Hell's Kitchen comes alive, restored to the glorious seediness of its days before the cleansing, homogenizing reign of Rudolf Giuliani and Disney. No one knows New York like Scorsese, and it's always a pleasure to travel with him through his city. The scenes in the ambulance and of the paramedics out on calls are delightful. They allow the director and the actors to show off (pay special attention to the paramedics' interactions with the faceless dispatchers), taking us inside the job and Frank's circumstances. Unfortunately, the facility of these scenes (and a few others, such as Frank's interactions with drug impresario Cy Coates, played by Cliff Curtis) clashes with the clunky narrative and only serves to highlight how good a film this could have been.

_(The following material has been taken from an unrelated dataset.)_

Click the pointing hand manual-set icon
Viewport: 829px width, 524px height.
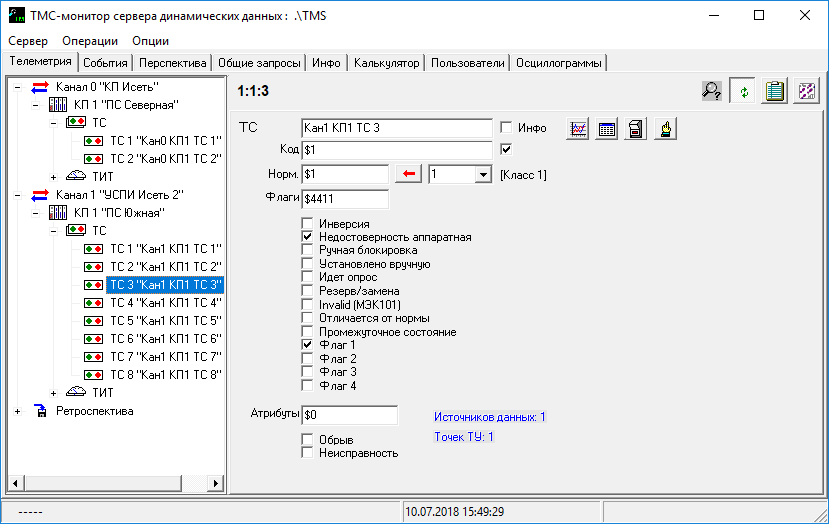point(665,128)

The primary problem with Bringing Out the Dead is its pacing. It careens between stultifying lags and adrenaline-juiced jags, never achieving a sense of dramatic tension. The story plays as a series of vignettes rather than a whole with a purpose. The thrill of the sequences when the ambulance is moving is never matched by the intensity of the quieter moments, with jarring consequences--periods of somnolence are interrupted by over-amped hyperactivity. While that contrast may be true to the life of a paramedic, it makes for uncomfortable film viewing.

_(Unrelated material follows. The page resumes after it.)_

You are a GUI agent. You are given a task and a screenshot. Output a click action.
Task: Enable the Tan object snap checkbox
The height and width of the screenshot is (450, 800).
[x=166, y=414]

Comparisons to Taxi Driver are inevitable and, perhaps, just. After all, Frank Pierce, like Travis Bickle, can't sleep and drives around the city all night in service to others. They both see something very wrong with the world and their places in it. Where Taxi Driver triumphs and Bringing Out the Dead fails, however, is that the former builds in intensity, slowly drawing you in and holding you rapt. Bringing Out the Dead fails to draw us as deeply into Frank Pierce's world as we went into Travis Bickle's. Why it fails or who is to blame for that failure, I'm not quite sure. The story seems primarily at fault, but shouldn't Schrader's screenplay or Scorsese's realization have remedied the story's flaws? At the very least, Scorsese's attendant editing goddess, Thelma Schoonmaker, could have fixed the pacing problems.

There is plenty to appreciate in Bringing Out the Dead, and it is by no means a disaster. It is simply that the inherent problems with the way this story flows combined with the burden of Scorsese's history weigh the film down. The last half is much more cohesive than the first, but by the time the story wraps us up, the movie is over. Like an ambulance stuck in midtown traffic, the help comes too late.